Самое живое и деятельное участие Иосифа во всей этой истории свидетельствует, помимо прочего, что в то время он как минимум входил, а скорее, руководил сверхсекретными структурами партии на Кавказе – разведкой и контрразведкой. О том же говорит невероятная история о некоем человеке, будто бы остановившем его на улице и вручившем список социал-демократов, которых охранка планировала в ближайшее время арестовать. Эта таинственная история была поведана комитету. Совершенно ясно, что сведения эти Коба получил далеко не от «неизвестного», однако свои источники информации он не раскрывал, а комитет не требовал. И неудивительно: в то время в Тифлисском жандармском управлении у эсдеков был свой человек, и не какой-нибудь писарь, а помощник начальника ротмистр Зайцев. Обидно было бы потерять такого агента из-за банальной утечки информации.
Затем из Питера явился некто Черномазов, якобы от Ленина, и начал «ревизию кадров»: собрал актив, стал спрашивать у каждого имя, фамилию, кличку, какую работу ведет, а также поименный список кружковцев. Когда прошел первый шок, Черномазова с его вопросами послали подальше. Джугашвили публично обозвал его провокатором, как оно на самом деле и оказалось.
Чем еще занимались? Прятали и перепрятывали типографию, проводили бесконечные разборки с меньшевиками, разборки между собой – в общем, нормальная партийная работа в отсутствие революции.
Между тем влияние Джугашвили в партии росло. В январе 1910 года ЦК наконец-то решил создать Русское бюро – ту часть ЦК, которая будет работать в России. А то неудобно уже как-то: русская революция, русская партия, а все руководство сидит в Европе. По этому поводу в Россию приехал В.П. Ногин. В число пяти человек, предлагавшихся им для работы в Русском бюро, вошел и Коба. Так он выдвинулся в число лидеров РСДРП, хотя тогда и не успел занять пост в Русском бюро, поскольку в марте снова был арестован.

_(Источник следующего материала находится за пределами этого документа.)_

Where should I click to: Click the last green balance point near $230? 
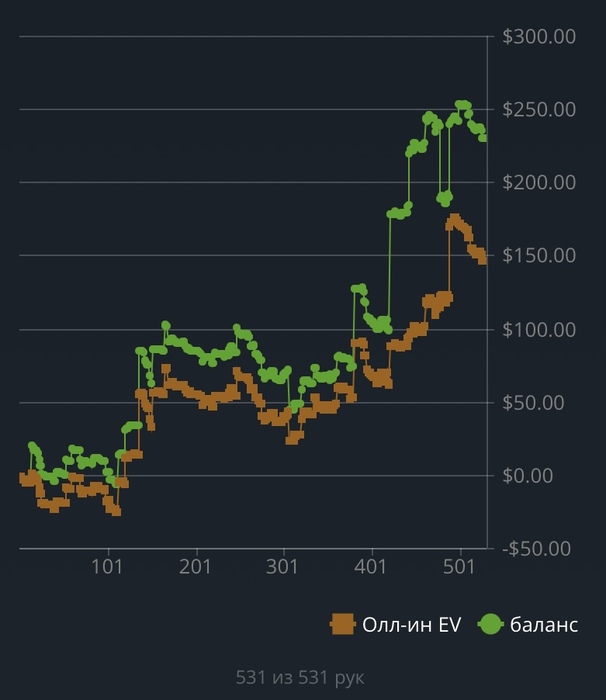tap(483, 138)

…И опять северная глухомань, все тот же Сольвычегодск, куда его отправили отбывать остаток ссылки – ну и либеральное же было время! Но как изменилась обстановка за полтора года! Из прежних ссыльных почти никого не осталось, новые жили скучно. Кружки, диспуты, собрания, веселое времяпрепровождение – все в прошлом. Как писала одна из ссыльных: «Живет каждый сам по себе, до других мало дела. Сойдясь, не находят разговоров… Даже совместных развлечений нет, и ссыльные топят тоску в вине». Впрочем, Иосиф, на всю жизнь запомнивший уроки жизни с пьяницей-отцом, такого варианта для себя не допускал. Он умел жить и работать как в коллективе, так и в одиночестве.
Обосновавшись на новом (старом!) месте, он связался с заграницей и вступил в переписку по поводу организации ЦК в России. «По-моему, для нас очередной задачей, не терпящей отлагательства, является организация центральной (русской) группы, объединяющей нелегальную, полулегальную и легальную работу на первых порах в главных центрах (Питер, Москва, Урал, Юг). Назовите ее как хотите – “Русской частью Цека” или вспомогательной группой при Цека – это безразлично…» Кажется, его начинают раздражать эти бесконечные эмигрантские теоретические споры и разговоры.
31
Цит. по: Островский А. Кто стоял за спиной Сталина. М.; СПб., 2002. С. 318.